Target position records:
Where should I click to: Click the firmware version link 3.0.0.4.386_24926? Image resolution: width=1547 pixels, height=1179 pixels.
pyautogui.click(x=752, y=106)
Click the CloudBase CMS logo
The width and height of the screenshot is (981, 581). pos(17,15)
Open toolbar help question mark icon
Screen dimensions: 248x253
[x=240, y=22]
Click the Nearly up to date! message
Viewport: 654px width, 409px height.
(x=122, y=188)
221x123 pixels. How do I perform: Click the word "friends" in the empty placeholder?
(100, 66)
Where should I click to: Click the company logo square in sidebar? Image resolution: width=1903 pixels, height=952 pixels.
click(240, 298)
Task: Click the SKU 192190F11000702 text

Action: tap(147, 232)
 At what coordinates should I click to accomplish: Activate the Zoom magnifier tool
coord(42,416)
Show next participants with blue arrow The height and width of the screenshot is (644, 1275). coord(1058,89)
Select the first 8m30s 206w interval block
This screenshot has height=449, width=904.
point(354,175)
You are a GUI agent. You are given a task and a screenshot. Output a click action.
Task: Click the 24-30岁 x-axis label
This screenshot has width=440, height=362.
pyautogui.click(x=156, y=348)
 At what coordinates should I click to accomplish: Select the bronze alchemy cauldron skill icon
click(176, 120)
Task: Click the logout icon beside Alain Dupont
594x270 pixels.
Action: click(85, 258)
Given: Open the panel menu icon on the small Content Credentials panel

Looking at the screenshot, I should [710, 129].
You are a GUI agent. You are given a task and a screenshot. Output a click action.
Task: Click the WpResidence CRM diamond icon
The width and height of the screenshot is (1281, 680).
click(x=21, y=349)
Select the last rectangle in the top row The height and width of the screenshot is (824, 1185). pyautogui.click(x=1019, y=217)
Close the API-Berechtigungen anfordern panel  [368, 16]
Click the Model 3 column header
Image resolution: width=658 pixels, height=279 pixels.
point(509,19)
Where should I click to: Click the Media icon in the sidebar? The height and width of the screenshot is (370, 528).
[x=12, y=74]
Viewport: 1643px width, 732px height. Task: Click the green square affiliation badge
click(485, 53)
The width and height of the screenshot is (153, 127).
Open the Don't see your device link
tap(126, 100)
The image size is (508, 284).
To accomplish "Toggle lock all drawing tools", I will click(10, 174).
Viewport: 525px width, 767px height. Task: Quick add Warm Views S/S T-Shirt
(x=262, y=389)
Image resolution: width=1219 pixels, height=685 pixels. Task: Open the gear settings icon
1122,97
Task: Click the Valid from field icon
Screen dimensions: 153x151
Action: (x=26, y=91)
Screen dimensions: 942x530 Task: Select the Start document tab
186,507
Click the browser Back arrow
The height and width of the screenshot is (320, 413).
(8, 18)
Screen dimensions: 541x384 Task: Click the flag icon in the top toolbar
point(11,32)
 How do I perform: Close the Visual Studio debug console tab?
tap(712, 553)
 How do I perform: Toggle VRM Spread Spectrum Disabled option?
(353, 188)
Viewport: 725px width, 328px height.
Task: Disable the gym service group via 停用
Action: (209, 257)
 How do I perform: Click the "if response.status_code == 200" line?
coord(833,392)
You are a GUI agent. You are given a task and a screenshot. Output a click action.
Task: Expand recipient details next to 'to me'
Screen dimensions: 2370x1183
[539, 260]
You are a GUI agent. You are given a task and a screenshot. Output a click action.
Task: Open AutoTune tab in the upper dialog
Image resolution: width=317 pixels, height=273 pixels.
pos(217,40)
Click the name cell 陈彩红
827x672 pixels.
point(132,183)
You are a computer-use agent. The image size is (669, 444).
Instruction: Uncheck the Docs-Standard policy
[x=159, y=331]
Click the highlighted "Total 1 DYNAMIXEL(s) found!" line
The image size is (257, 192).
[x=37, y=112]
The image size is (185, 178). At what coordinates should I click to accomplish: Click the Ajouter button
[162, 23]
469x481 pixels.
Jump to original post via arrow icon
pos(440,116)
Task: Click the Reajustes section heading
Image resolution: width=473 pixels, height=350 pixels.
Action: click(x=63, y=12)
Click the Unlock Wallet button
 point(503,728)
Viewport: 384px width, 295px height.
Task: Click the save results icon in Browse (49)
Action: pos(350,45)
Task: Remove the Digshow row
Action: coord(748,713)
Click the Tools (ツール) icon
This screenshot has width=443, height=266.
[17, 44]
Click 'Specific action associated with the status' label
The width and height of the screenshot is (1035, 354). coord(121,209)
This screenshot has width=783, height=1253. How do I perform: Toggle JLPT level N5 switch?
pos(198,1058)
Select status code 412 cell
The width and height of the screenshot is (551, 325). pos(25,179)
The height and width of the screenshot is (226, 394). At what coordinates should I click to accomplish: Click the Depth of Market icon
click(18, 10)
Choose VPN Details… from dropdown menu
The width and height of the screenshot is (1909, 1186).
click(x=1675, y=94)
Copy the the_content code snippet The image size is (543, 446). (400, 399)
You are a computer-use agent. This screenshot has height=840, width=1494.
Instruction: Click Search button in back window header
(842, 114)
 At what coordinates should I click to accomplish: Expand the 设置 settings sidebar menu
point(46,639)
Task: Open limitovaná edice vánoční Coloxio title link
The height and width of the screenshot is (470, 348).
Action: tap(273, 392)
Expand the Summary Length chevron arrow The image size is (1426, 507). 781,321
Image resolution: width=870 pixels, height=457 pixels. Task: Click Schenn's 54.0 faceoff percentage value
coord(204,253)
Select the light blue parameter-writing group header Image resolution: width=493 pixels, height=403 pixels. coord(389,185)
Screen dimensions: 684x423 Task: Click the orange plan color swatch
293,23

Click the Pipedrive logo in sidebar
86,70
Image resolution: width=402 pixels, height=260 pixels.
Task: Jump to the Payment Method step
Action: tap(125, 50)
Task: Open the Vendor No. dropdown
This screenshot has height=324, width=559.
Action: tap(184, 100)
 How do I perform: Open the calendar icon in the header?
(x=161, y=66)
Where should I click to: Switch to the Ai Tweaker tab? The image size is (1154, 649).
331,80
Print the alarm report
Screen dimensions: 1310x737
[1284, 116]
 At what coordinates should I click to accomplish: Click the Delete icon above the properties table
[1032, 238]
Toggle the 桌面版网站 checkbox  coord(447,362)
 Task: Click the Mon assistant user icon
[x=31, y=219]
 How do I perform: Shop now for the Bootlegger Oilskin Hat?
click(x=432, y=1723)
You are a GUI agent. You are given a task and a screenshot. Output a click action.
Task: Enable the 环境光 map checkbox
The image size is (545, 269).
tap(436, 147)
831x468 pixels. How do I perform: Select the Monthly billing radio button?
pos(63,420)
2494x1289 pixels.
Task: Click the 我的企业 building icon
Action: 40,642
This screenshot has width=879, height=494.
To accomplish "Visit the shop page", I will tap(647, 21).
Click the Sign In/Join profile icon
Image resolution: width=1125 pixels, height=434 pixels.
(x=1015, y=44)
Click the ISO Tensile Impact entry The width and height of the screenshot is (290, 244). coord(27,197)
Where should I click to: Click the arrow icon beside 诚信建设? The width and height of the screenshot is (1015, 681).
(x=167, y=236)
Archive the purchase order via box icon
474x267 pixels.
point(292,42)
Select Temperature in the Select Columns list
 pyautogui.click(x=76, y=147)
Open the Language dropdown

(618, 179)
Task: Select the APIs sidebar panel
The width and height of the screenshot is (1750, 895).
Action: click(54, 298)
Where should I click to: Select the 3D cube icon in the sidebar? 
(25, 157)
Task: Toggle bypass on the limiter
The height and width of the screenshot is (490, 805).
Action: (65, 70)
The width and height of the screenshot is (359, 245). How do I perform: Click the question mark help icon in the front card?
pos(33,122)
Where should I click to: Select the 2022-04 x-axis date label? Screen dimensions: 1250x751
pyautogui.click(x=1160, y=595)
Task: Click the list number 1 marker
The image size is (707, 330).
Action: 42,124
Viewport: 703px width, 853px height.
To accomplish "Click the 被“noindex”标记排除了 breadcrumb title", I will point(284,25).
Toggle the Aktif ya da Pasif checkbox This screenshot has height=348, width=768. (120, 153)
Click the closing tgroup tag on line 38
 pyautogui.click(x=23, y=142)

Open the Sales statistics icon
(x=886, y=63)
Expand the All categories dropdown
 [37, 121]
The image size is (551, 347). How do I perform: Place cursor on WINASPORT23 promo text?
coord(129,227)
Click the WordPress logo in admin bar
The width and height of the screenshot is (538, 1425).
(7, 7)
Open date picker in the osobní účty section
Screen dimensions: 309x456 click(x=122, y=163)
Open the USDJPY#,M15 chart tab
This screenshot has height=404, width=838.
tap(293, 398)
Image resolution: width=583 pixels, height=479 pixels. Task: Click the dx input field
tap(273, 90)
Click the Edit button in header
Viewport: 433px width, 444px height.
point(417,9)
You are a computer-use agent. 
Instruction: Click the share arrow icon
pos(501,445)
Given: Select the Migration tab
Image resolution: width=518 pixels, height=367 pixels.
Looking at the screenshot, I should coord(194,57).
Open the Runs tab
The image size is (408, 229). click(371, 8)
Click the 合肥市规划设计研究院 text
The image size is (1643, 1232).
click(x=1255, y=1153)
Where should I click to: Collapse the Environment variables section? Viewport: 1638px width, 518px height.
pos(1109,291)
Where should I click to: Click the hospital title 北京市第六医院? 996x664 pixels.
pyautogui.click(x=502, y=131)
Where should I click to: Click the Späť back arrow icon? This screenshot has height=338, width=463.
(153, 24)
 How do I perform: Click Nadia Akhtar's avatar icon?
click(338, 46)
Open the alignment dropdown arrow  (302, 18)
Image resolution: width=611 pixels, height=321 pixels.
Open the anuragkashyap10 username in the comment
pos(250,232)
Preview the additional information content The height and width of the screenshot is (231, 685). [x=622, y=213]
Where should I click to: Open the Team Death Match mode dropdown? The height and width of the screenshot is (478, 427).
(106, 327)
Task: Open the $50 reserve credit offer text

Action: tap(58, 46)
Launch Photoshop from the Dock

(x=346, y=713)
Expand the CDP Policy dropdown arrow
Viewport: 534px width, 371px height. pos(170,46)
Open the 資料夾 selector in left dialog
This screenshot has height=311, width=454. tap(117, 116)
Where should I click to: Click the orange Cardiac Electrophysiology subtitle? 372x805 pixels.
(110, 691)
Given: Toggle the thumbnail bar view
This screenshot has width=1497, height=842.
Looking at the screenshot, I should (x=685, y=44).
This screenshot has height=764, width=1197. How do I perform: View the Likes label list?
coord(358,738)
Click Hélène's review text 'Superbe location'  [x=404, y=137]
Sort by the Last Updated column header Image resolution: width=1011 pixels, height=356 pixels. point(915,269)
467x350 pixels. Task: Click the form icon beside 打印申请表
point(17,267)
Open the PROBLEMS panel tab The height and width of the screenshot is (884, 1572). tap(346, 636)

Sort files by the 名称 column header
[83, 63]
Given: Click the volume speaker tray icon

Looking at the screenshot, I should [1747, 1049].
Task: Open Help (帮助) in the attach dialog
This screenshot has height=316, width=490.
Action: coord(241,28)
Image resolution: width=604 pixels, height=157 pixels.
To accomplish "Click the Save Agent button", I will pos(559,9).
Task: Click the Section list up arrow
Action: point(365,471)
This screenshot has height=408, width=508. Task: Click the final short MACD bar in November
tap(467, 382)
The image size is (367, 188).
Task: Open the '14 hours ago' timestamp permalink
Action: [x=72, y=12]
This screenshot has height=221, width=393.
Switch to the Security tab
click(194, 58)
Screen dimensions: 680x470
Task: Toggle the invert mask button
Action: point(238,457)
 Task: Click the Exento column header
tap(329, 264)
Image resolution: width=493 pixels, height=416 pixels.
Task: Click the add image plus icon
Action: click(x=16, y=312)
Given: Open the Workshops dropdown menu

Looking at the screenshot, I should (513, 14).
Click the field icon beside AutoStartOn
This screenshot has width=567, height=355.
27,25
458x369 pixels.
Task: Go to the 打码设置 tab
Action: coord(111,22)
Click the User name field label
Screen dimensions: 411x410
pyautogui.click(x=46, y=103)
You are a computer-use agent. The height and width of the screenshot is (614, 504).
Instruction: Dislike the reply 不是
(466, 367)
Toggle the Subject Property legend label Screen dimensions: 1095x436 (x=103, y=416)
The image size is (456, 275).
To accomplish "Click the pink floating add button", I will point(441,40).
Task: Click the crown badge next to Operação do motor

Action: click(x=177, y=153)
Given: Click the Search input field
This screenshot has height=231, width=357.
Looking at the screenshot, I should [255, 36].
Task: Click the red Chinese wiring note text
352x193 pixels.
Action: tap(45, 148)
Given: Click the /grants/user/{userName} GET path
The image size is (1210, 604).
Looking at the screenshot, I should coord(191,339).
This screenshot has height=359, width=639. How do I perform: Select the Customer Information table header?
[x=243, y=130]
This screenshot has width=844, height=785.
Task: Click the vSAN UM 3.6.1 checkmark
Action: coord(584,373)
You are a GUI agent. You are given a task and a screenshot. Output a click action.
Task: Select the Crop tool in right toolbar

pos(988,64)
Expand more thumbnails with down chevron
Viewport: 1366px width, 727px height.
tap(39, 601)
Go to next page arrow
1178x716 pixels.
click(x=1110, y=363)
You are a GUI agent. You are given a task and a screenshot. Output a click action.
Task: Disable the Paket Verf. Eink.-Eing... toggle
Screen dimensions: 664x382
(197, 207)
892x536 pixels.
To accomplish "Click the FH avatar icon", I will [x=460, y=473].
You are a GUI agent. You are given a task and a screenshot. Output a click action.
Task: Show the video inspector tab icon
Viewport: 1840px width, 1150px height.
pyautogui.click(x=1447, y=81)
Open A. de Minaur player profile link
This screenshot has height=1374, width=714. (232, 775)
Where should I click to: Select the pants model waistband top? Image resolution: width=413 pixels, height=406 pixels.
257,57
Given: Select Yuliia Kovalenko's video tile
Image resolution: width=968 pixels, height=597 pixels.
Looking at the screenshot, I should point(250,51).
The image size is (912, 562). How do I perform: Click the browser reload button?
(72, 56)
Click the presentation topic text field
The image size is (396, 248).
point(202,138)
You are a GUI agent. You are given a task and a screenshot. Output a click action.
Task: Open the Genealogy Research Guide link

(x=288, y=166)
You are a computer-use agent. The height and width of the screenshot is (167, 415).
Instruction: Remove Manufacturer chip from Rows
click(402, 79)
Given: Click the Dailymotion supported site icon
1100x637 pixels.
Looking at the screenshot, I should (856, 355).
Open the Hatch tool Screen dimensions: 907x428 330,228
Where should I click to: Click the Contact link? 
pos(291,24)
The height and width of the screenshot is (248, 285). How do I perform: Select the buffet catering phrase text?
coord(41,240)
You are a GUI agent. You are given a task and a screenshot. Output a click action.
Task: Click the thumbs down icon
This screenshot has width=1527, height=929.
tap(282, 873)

▸ **Exercise brief**: Could you extract, word for word, the lines above from the one containing "This screenshot has height=221, width=393." through the one containing "Action: click(x=16, y=312)", with both of those lines included and nothing else?

▸ **Worked solution**:
This screenshot has height=221, width=393.
Switch to the Security tab
click(194, 58)
Screen dimensions: 680x470
Task: Toggle the invert mask button
Action: point(238,457)
 Task: Click the Exento column header
tap(329, 264)
Image resolution: width=493 pixels, height=416 pixels.
Task: Click the add image plus icon
Action: click(x=16, y=312)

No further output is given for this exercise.